Carole E. Goldberg, a law professor at the University of California at Los Angeles who specializes in the study of tribal sovereignty and federal-Indian policy, says while amendments can be good for tribal nations instead of voting out tribal court judges, caution must be considered when it comes to relying on referendums to determine critical issues, such as defining tribal identity.

“In California, state initiative measures have sometimes helped break political deadlocks and register strongly held voter sentiment, as in the case of the tribal gaming initiatives,” she says. “But they also open up the possibility of law being made on the basis of misinformation, public relations campaigns and heavy financial investments by narrow interests. In conducting its own referenda and initiatives, Indian country could benefit from studying this experience at the state level.”

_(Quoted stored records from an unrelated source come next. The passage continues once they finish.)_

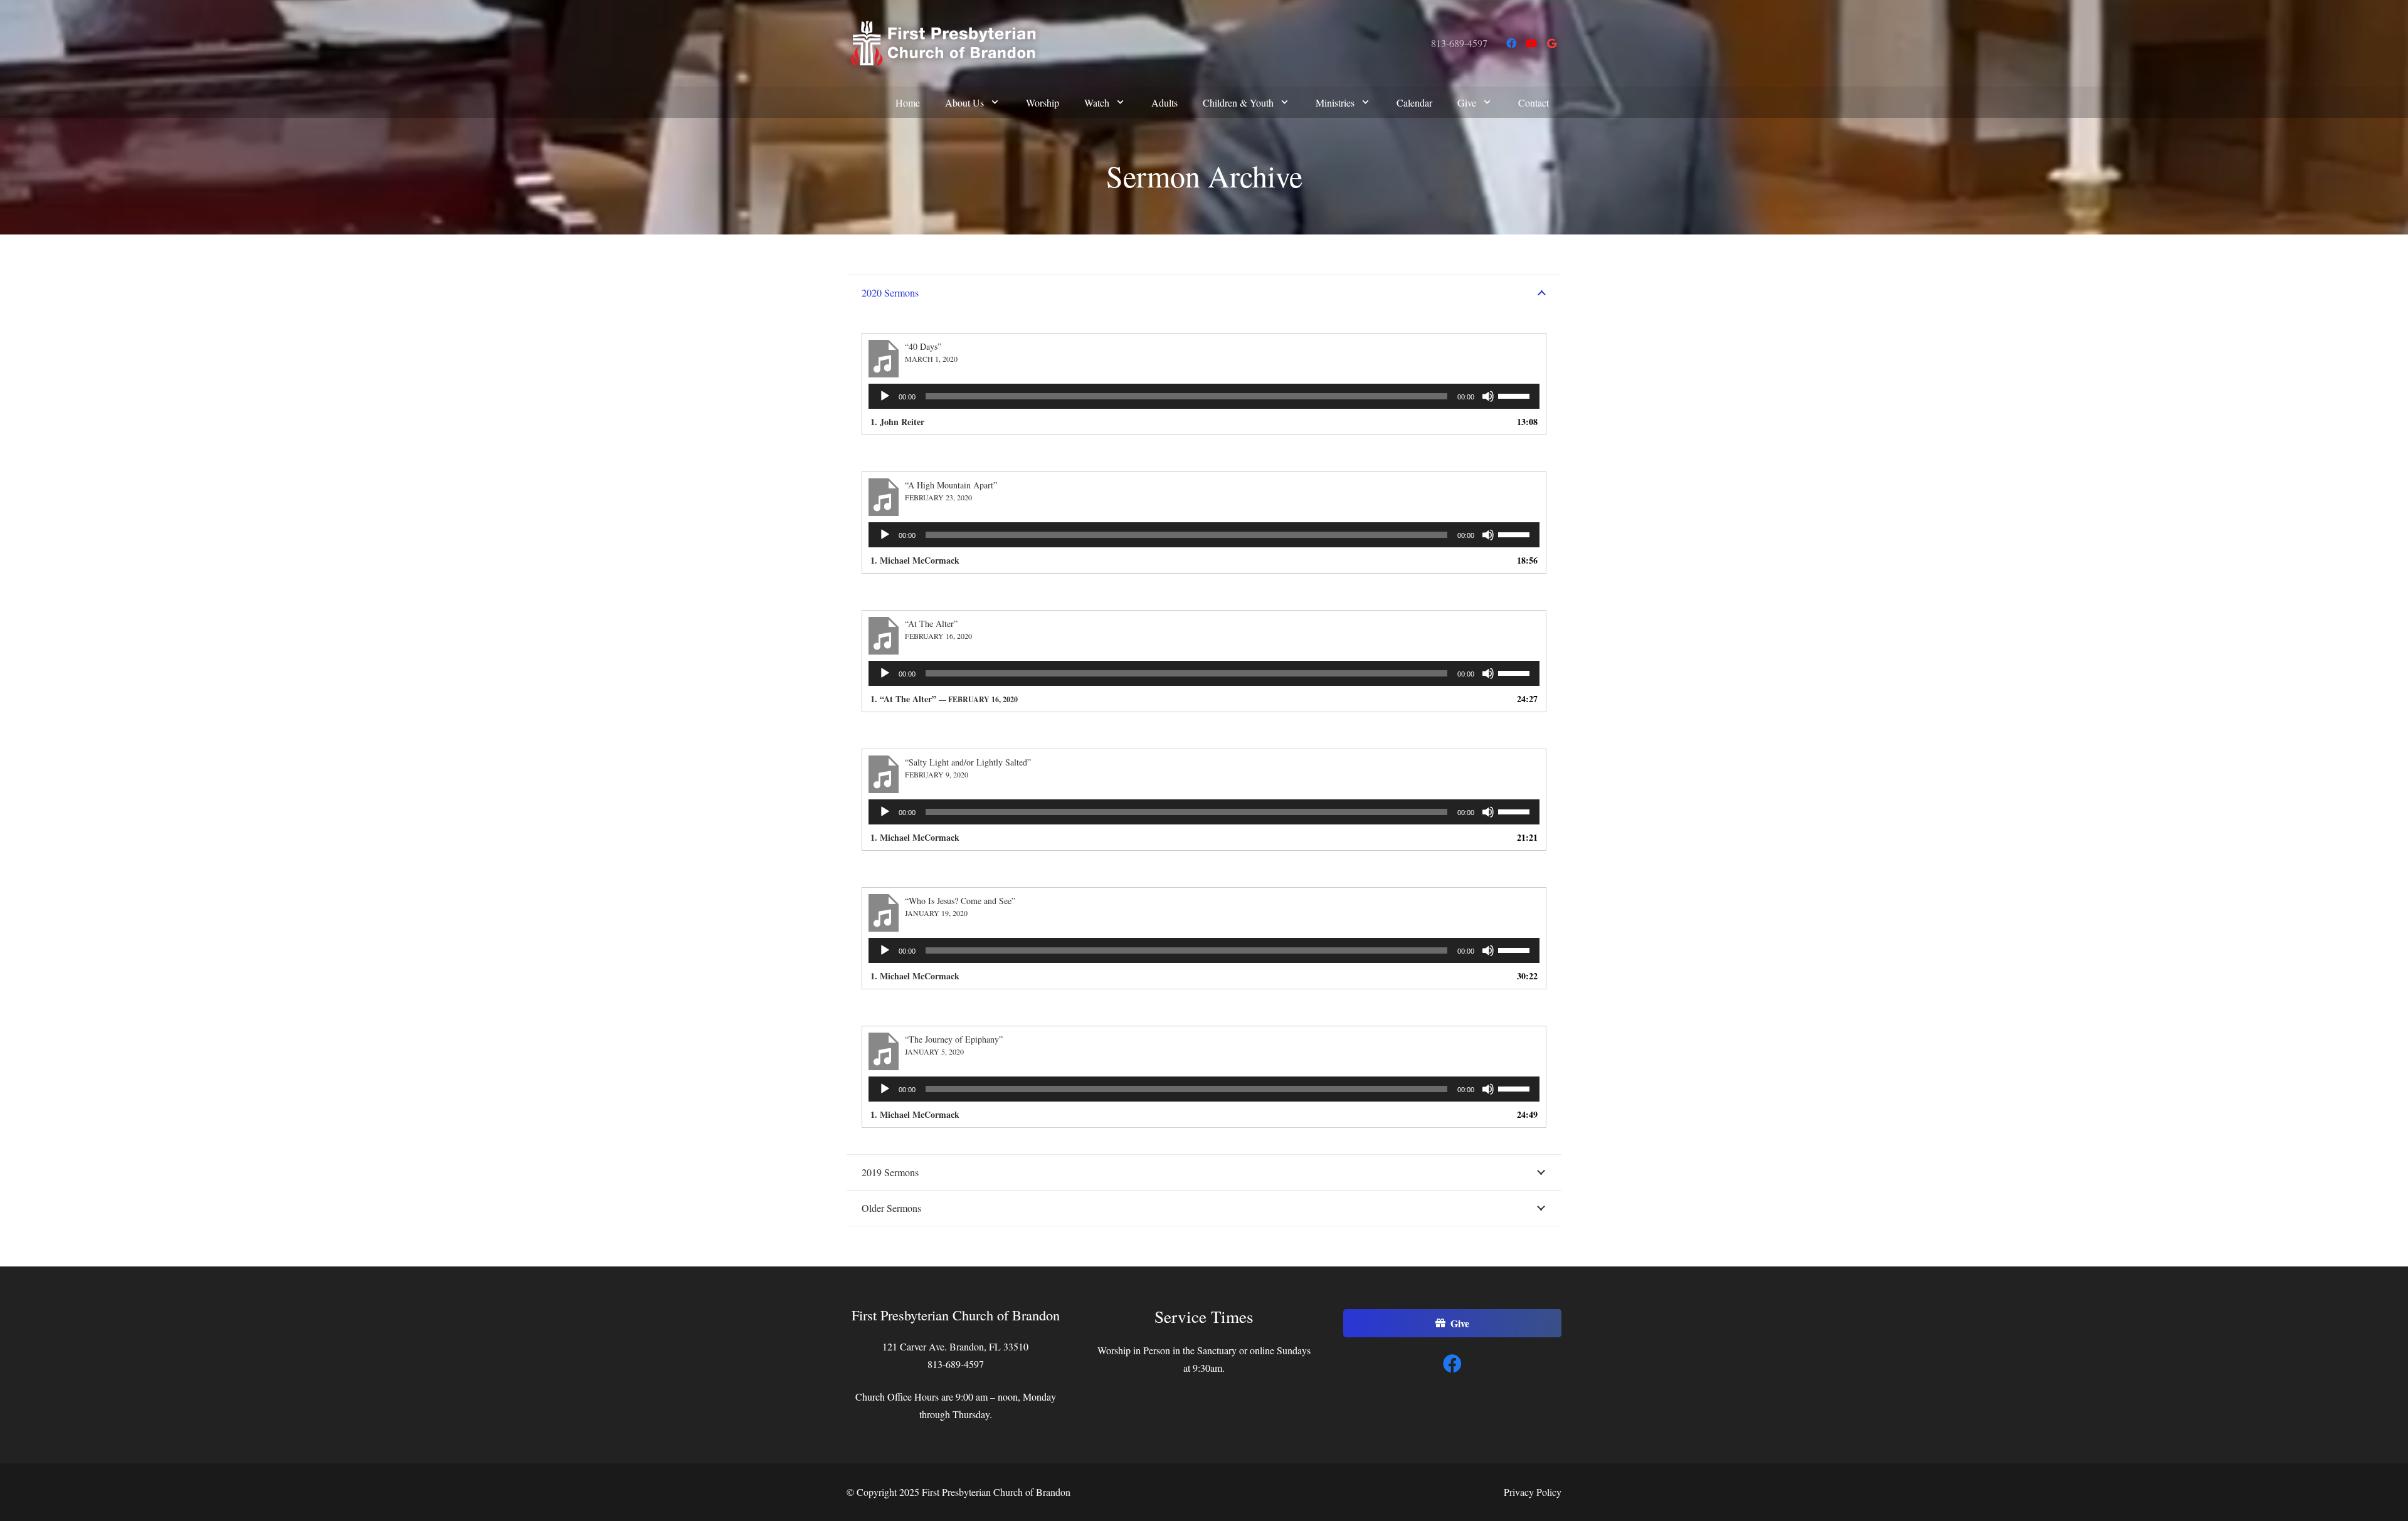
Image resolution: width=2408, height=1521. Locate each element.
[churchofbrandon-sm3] (943, 43)
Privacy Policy (1532, 1491)
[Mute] (1488, 396)
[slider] (1515, 395)
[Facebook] (1511, 43)
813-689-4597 (1459, 43)
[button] (995, 102)
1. (944, 698)
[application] (1204, 396)
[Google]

Littlefield says the results of the Cherokee referendum could end up costing the tribes federal funding. “They’ve started down a slippery slope like the Seminoles did when they removed Freedmen from their rolls,” he says. In 2000, the Seminoles re-admitted the Freedmen back when the federal government cut off funding. The same could happen to the Cherokee if the U.S. government determines the tribe violated the 1866 Treaty.